Sibyl est une romancière reconvertie en psychanalyste. Rattrapée par le désir d’écrire, elle décide de quitter la plupart de ses patients. Alors qu’elle cherche l’inspiration, Margot, une jeune actrice en détresse, la supplie de la recevoir. En plein tournage, elle est enceinte de l’acteur principal… qui est en couple avec la réalisatrice du film. Tandis qu’elle lui expose son dilemme passionnel, Sibyl, fascinée, l’enregistre secrètement.
Le film est présenté en compétition au Festival de Cannes 2019
L’avis de Quentin :
Après s’être faite remarquée durant la semaine de la critique 2016 avec Victoria, Justine Triet est de retour sur la Croisette, avec cette fois ci une oeuvre propulsée en compétition officielle. La réalisatrice française présente cette année Sibyl. Après avoir analysée et posée de nombreuses questions sur le métier d’avocat, de manière interne et externe à la profession, avec une approche judicieuse dans Victoria, la cinéaste revient ici sur la difficulté d’une psychologue à se reconvertir en romancière. Une analyse qui semble très personnelle, de la part de Justine Triet. Parviendra-t-elle à transformer l’essai marqué par sa première réalisation et s’imposer comme une grande metteuse en scène du cinéma français ?

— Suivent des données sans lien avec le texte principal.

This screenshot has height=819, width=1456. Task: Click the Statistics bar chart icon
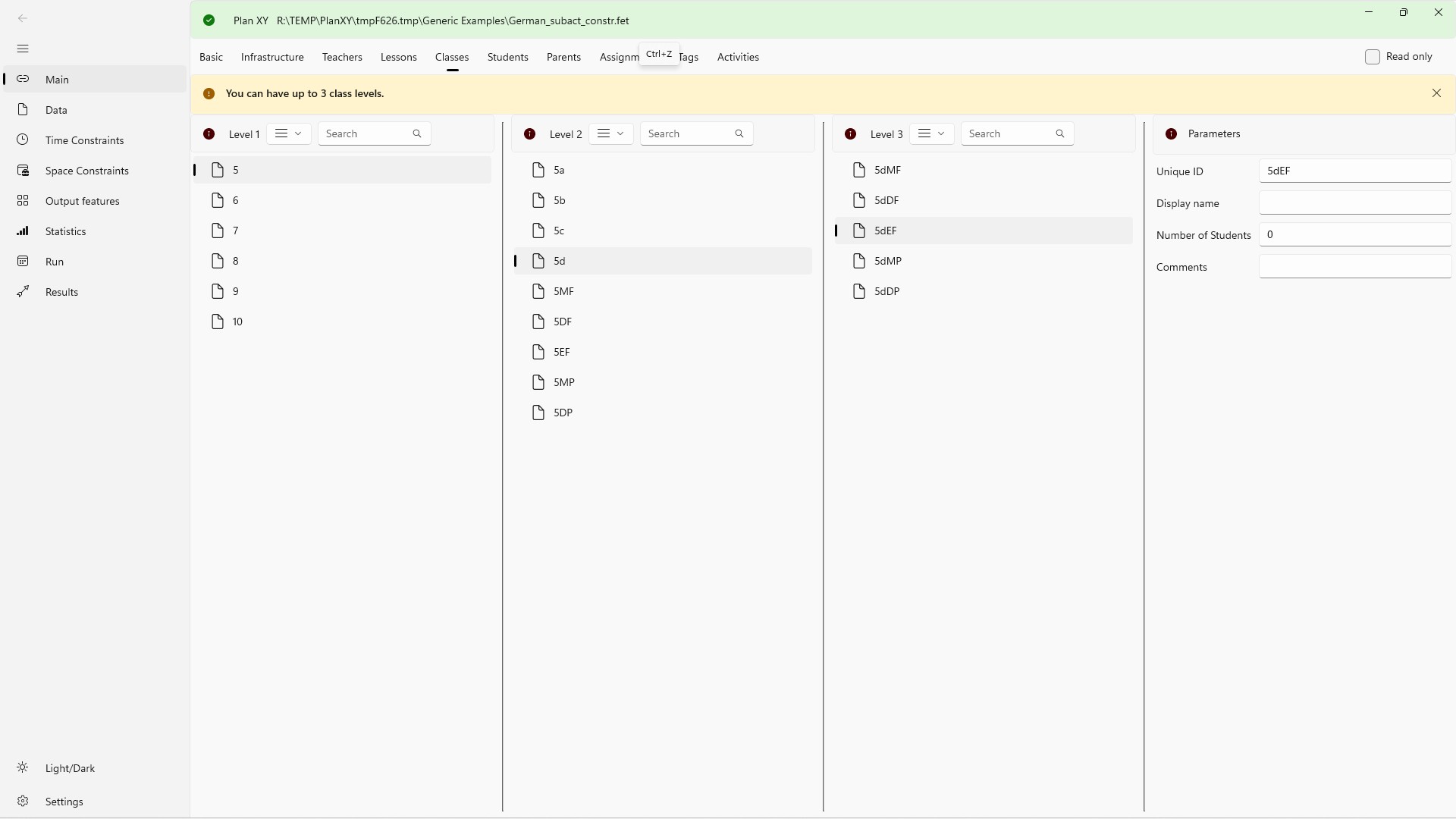(x=23, y=231)
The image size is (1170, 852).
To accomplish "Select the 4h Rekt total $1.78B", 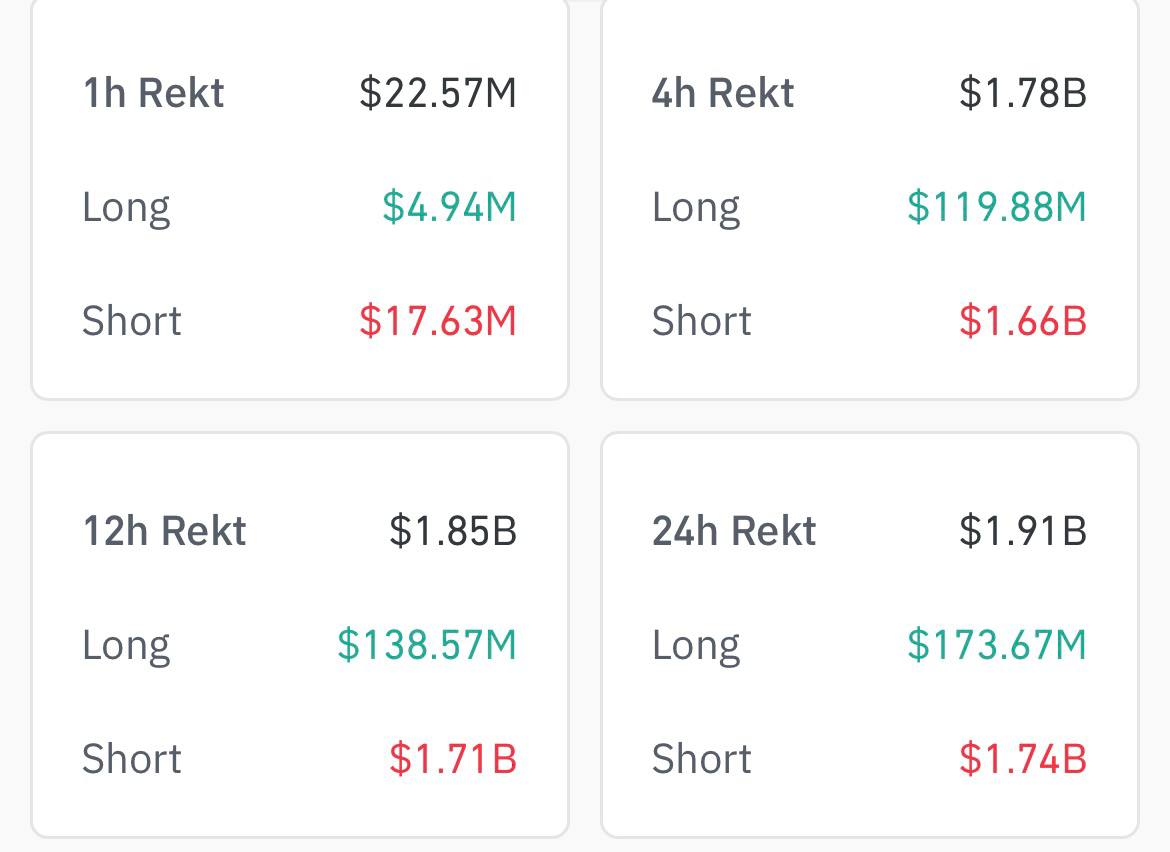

La réponse ne se fait pas attendre, le film nous propulse de manière directe dans ses problématiques, névroses. En effet, la réalisatrice joue sur les difficultés à distendre son métier et sa vie privée, dans l’hypothèse où notre métier s’est emparé de nous, devenant un pan de notre être. Effectivement, le personnage principal, veut quitter son métier pour devenir romancière et se trouve confrontée à une dernière patiente la libérant de sa névrotique page blanche. La psychanalyse va alors totalement dévier, conduisant notre héroïne dans une confusion totale entre son métier, sa personne et sa patiente. L’oeuvre propose de suivre une reconstruction identificatoire de l’héroïne, préférant usurper, devenir l’autre au lieu de se constituer en tant qu’individu singulier.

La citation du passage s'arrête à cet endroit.